Australian coach out after Olympic failure

Australian coach out after Olympic failure

SYDNEY - Agence France-Presse
Australian coach out after Olympic failure

Swimming Australia head coach Leigh Nugent will step down after the country’s athletes had a disappointing campaign in the 2012 London Olympics. AP photo

Australian swimming officials said yesterday that head coach Leigh Nugent will resign after a dismal London Olympic campaign marred by ill-discipline, drug use and drunkenness.

Swimming Australia president Barclay Nettlefold said Nugent would remain with the sport but no longer wanted to continue as head coach, as he rejected press reports he was sacked as “categorically wrong.”

Nettlefold said the 61-year-old had approached officials to discuss his future and made it clear he wanted a different role after the pressures of being in charge of the nation’s high-performance swim squad.

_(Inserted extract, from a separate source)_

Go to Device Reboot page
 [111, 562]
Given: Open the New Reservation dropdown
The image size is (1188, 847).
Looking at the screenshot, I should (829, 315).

“As far as we’re concerned Leigh still had our confidence,” Nettlefold told reporters, adding that Nugent would take an extended break before returning in a youth development and coach mentor role.

“Leigh’s got more experience in swimming than most people in the world: he’s a great ambassador for the sport, he’s done a lot of great things and we want to continue to have Leigh in the sport.”

Nugent had been under pressure after reports into Australia’s disappointing performance in the Olympic pool found drunkenness, misuse of prescription drugs and bullying were among “toxic” incidents at the Games.

So bad was morale, one swimmer described the 2012 London Games as the “lonely Olympics”, one report revealed.

A broader review into the sport’s high performance programme also found failings in strategic planning and lack of transparency in decision-making, which fuelled disillusionment.

Australia’s swimmers won just one gold medal, six silver and three bronze in London, their lowest tally in the pool since 1992 in Barcelona.

Nugent became head coach in 2009. His contract had a three-year option that could have seen him continue through to the 2016 Rio Olympics. He was in charge of the team for the nation’s most successful Olympics outside of Australia, winning seven gold medals, five silver and three bronze in Athens in 2004.